### WHAT YOU WILL DO
After locating the line that contains "Task: Click the", output that line and each one following it, exactly, to the end of the entries. No pictures.

(Entries taken from a collection)
=======

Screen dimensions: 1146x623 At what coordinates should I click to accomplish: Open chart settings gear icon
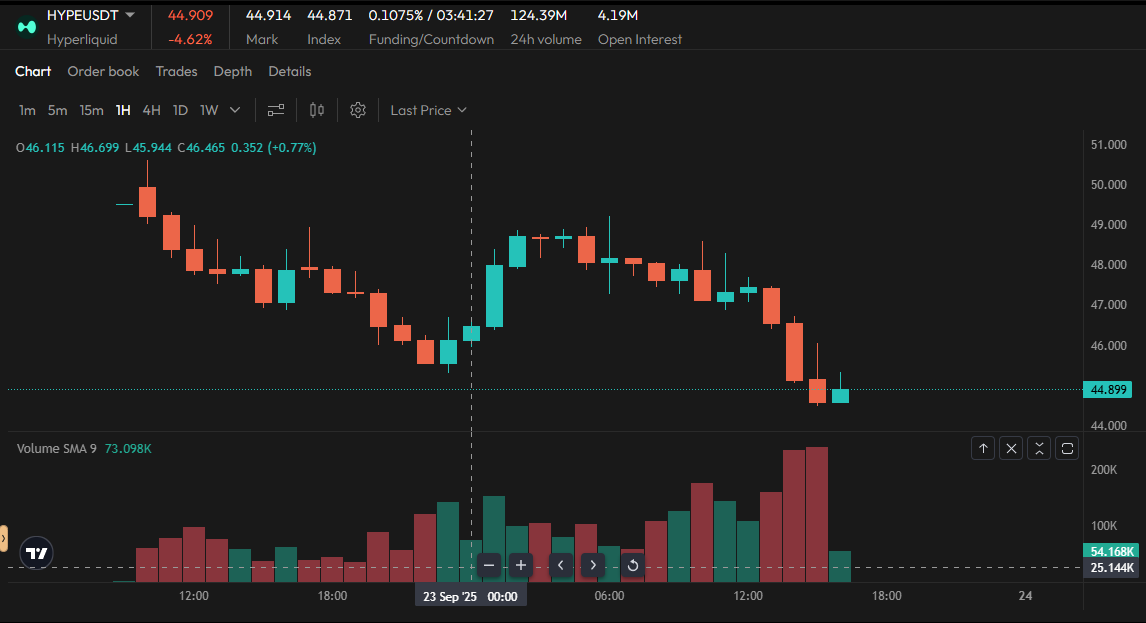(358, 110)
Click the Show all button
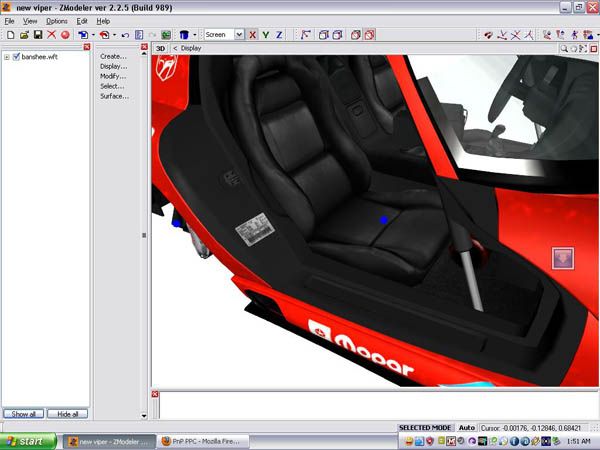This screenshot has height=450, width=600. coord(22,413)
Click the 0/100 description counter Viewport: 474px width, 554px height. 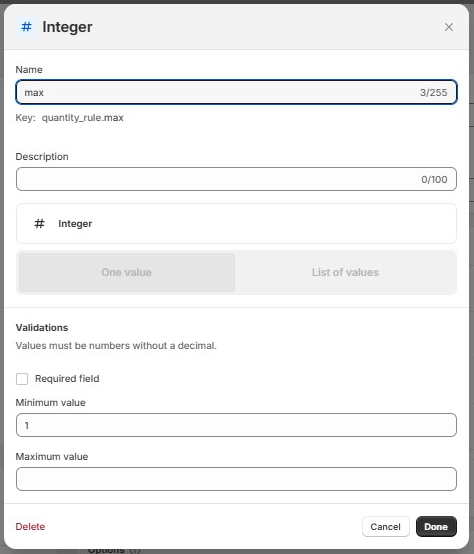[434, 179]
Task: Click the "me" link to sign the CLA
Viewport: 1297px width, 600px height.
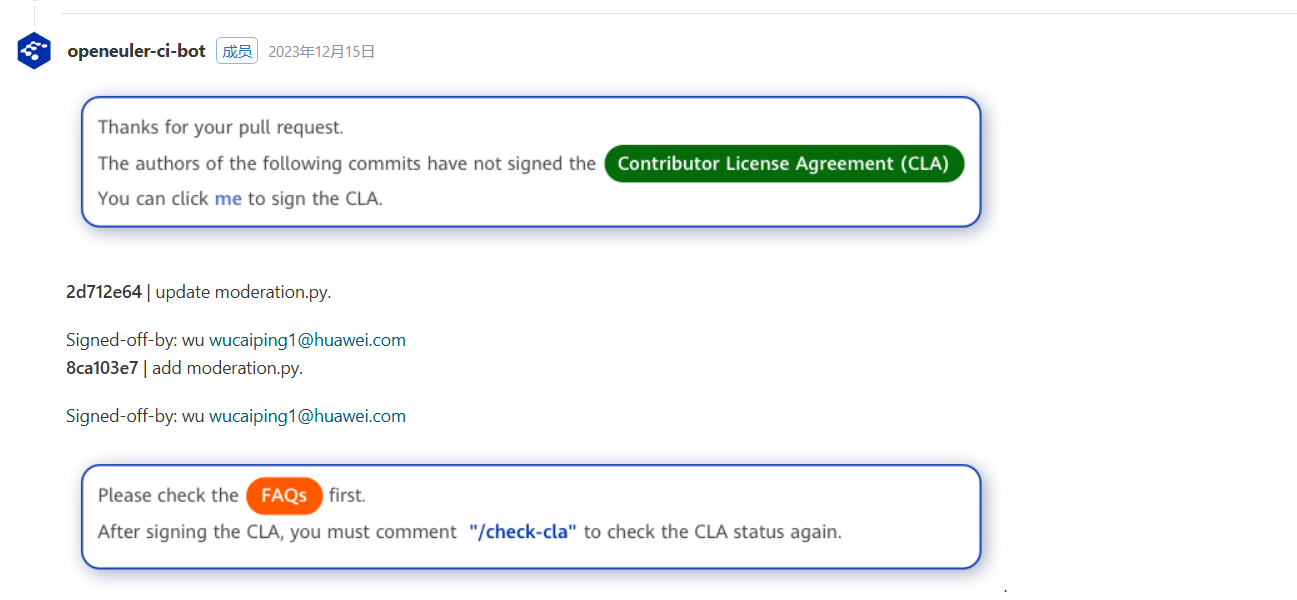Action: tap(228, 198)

=======

### ANSWER FOR THE TASK
Task: Click the "me" link to sign the CLA
Viewport: 1297px width, 600px height.
Action: tap(228, 198)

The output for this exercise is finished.